Text provided
========================================================================
[CVPR2024] Open-Vocabulary Semantic Segmentation with Image Embedding Balancing

We release our code and trained models for our CVPR2024 paper Open-Vocabulary Semantic Segmentation with Image Embedding Balancing

Getting started

Environment setup

First, clone this repo:

git clone https://github.com/slonetime/EBSeg.git

Then, create a new conda env and install required packeges:

cd EBSeg
conda create --name ebseg python=3.9
conda activate ebseg
pip install -r requirements.txt
python -m pip install 'git+https://github.com/facebookresearch/detectron2.git'

At last, install the MultiScaleDeformableAttention in Mask2former:

cd ebseg/model/mask2former/modeling/pixel_decoder/ops/
sh make.sh

Data preparation

We follow the dataset preparation process in SAN, so please follow the instructions in https://github.com/MendelXu/SAN?tab=readme-ov-file#data-preparation.
========================================================================
Given records
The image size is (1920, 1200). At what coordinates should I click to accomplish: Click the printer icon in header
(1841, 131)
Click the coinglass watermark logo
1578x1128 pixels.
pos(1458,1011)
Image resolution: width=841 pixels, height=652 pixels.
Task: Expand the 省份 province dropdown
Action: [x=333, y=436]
========================================================================
Task prompt
Summarize the EBSeg setup guide in two sentences.

Written response
The guide shares the code and trained models for the CVPR2024 paper "Open-Vocabulary Semantic Segmentation with Image Embedding Balancing." To set it up, you clone the repository, create a Python 3.9 conda environment, install the required packages and detectron2, and build MultiScaleDeformableAttention in Mask2former, then prepare the datasets by following the instructions in SAN.